Once you could get over the twitchiness of launching money into the unknown it was fine whilst a batch of twelve sold quickly so earning the outlay back in a relatively timely manner. Once the initial demand was satisfied though the batches of twelve started to sit on the shelf tying up money and only selling slowly.

Once this had happened a couple of times we let our stock run out and didn’t even move their existence to our new website and sort of assumed that they would have sold out. Our last arrived in 2017.

Fast forward to 2021. Haskell are talking about the NBH coach on Facebook. Three enquiries come in asking if the Na is still available.
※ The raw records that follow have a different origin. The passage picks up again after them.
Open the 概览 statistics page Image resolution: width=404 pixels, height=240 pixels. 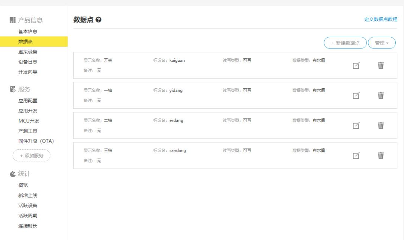(x=23, y=185)
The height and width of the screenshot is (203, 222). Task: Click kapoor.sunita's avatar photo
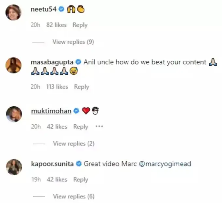coord(14,167)
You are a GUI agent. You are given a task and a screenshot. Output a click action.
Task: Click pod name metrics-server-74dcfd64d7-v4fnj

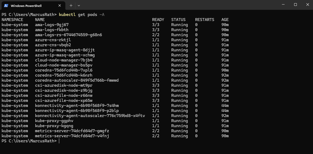point(72,136)
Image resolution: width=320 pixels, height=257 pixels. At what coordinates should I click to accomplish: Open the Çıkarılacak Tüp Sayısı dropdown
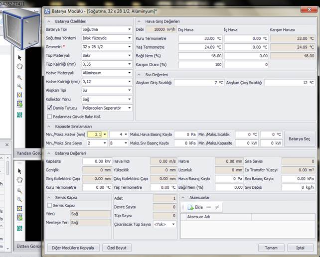(x=172, y=225)
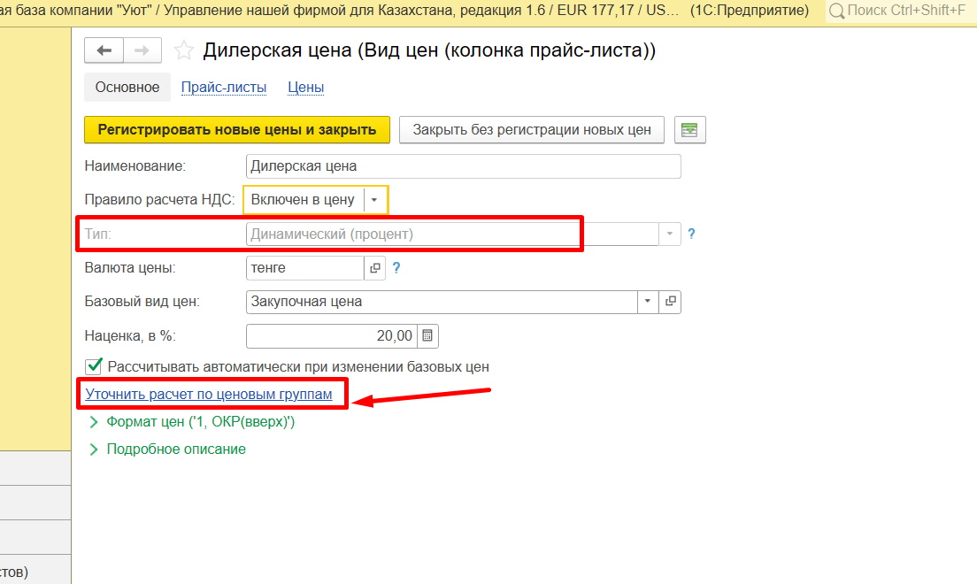Add form to favorites with star icon

(x=183, y=51)
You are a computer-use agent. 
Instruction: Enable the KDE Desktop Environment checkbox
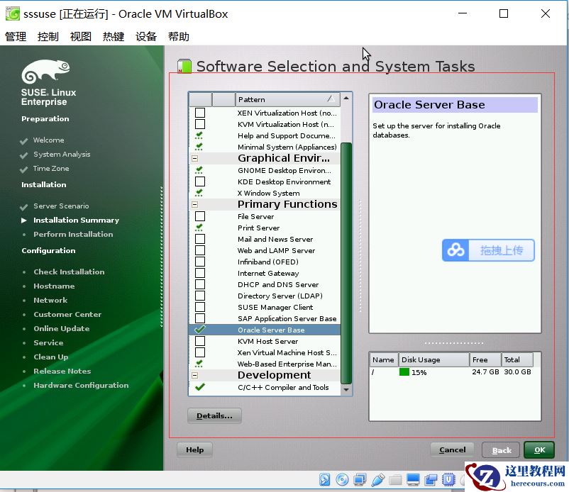[x=200, y=182]
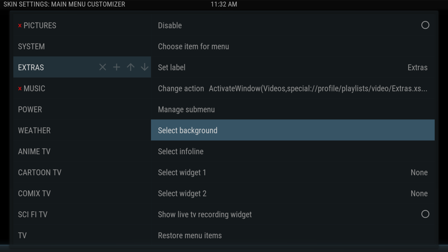Toggle the Disable radio button

(x=425, y=25)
A conversation with Kieran Haskell about something else all together reveals that all the Na’s are still in stock with him as are some of the NQR wagons.
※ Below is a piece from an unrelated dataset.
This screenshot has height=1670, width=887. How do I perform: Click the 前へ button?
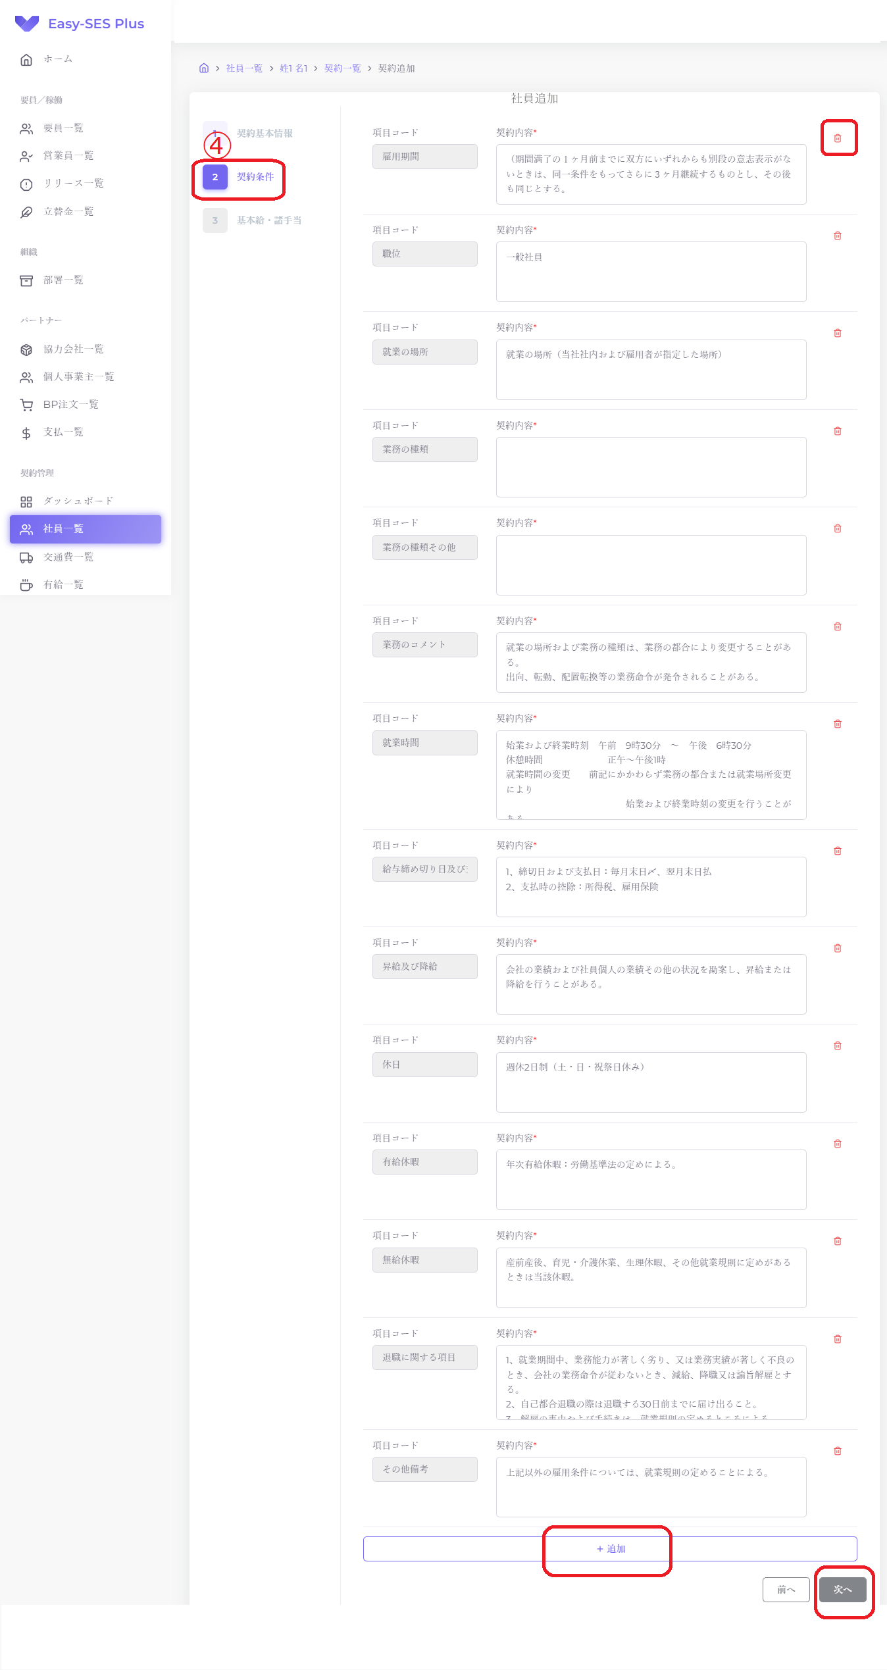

A cunning plan was needed.

As it has been awhile since new Na’s locos and NQR wagons have been available the cunning plan is to do a one off import of these.

The minimums for shipping and the scary currency transfer issues remain and are, if anything, made worse by Covid19 as the reduction in passenger flights out of Taiwan is reducing the cargo space for parcels.
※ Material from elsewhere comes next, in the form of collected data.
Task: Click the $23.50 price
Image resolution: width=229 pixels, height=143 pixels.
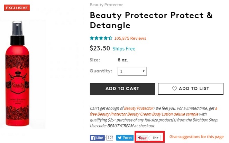Action: coord(100,48)

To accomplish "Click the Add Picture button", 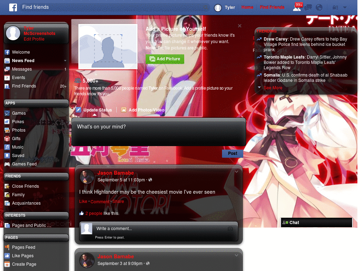I will [165, 59].
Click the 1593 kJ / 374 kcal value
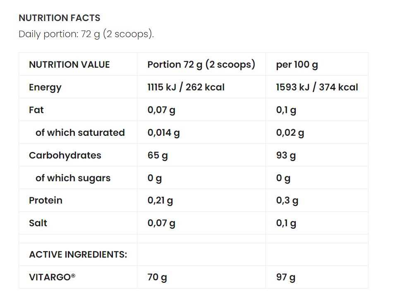395x308 pixels. 317,88
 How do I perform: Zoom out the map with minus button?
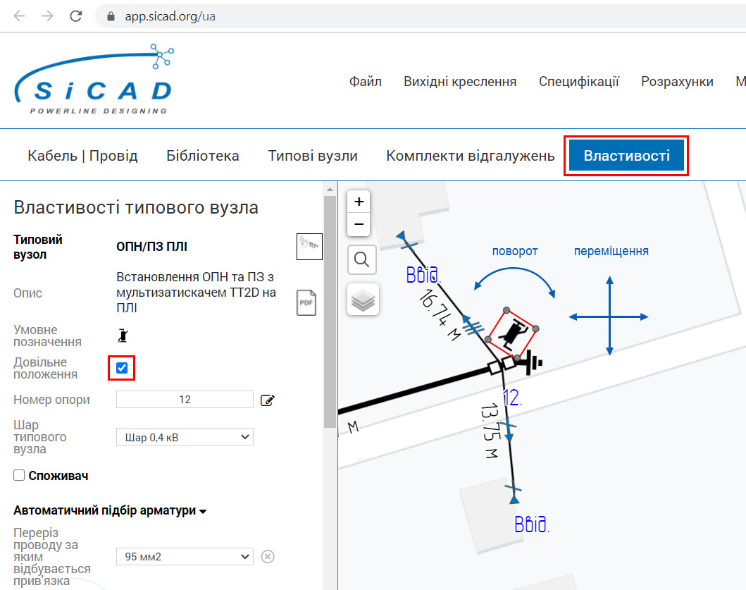[x=359, y=224]
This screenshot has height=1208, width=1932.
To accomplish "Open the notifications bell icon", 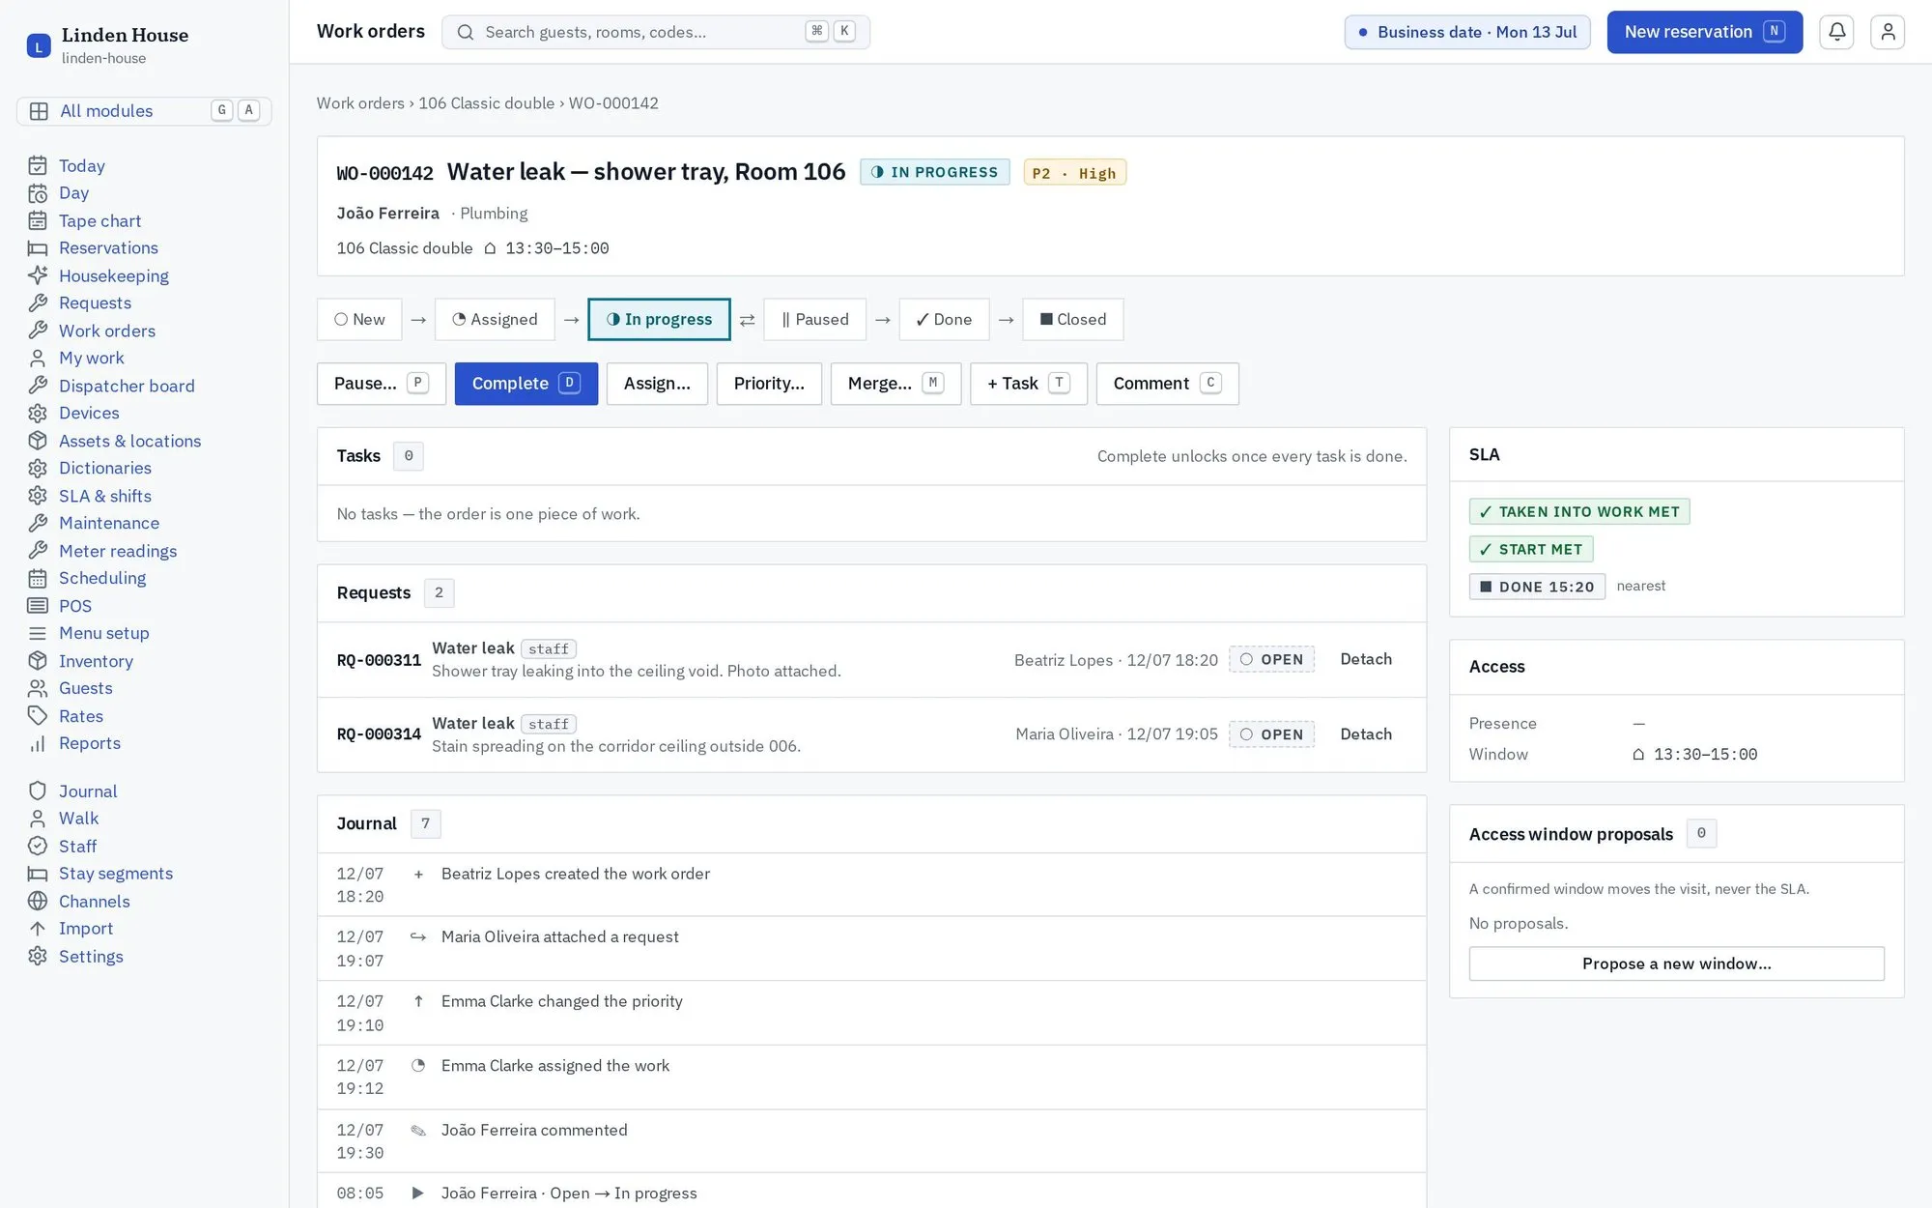I will 1836,32.
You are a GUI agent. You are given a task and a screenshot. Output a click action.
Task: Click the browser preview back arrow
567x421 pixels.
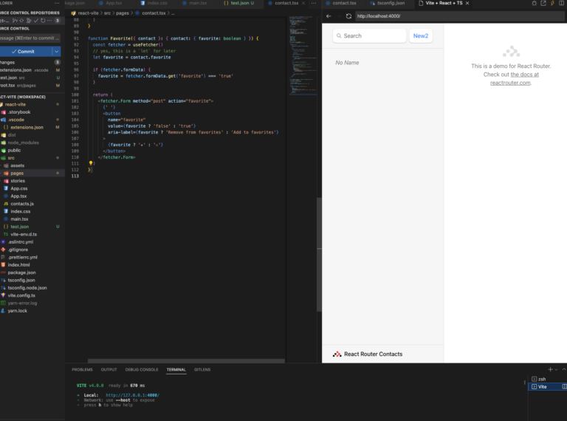329,16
Now I can’t afford to do this as a speculative deal as it comes on top of other committed financial developments for the business but I can do it with your help.

Simply it goes like this: –

  • You pre-order and pay for your Na class loco on my website here 
  • You pre-order and pay for your NQR Wagons on my website here 
  • I will put the money in a segregated account and keep it separate until
  • a) we get enough orders to go ahead or,
  • b) we call it off and you get all your money back

If we get above the minimums for to be viable by enough then we’ll upgrade the shipping to ensure they get here promptly. I may also add a very small number for direct sale but they will be at a higher price than the pre-order price. My target is to have them here for mid October.

The Iffy Ones

When you look at the website you will see that the NABE, Black with original chimney and NABM, black with the modern chimney are offered at a lower price because there is a minor moulding defect. I was sent with and without photos and I still had to ask Kieren to point out what I was looking for.

You see that ledge, or angle bracket, that the arrow is pointing at?  On the right hand tank of the plain black engines the mould hasn’t filled totally.

 

 

 

Looking at the prototype it seems to serve little purpose other than to be a ledge to rest the number plate on whilst you bolt it in place but its actually part of a precarious stepping route to the water fillers which goes side rods, running plate, works plate.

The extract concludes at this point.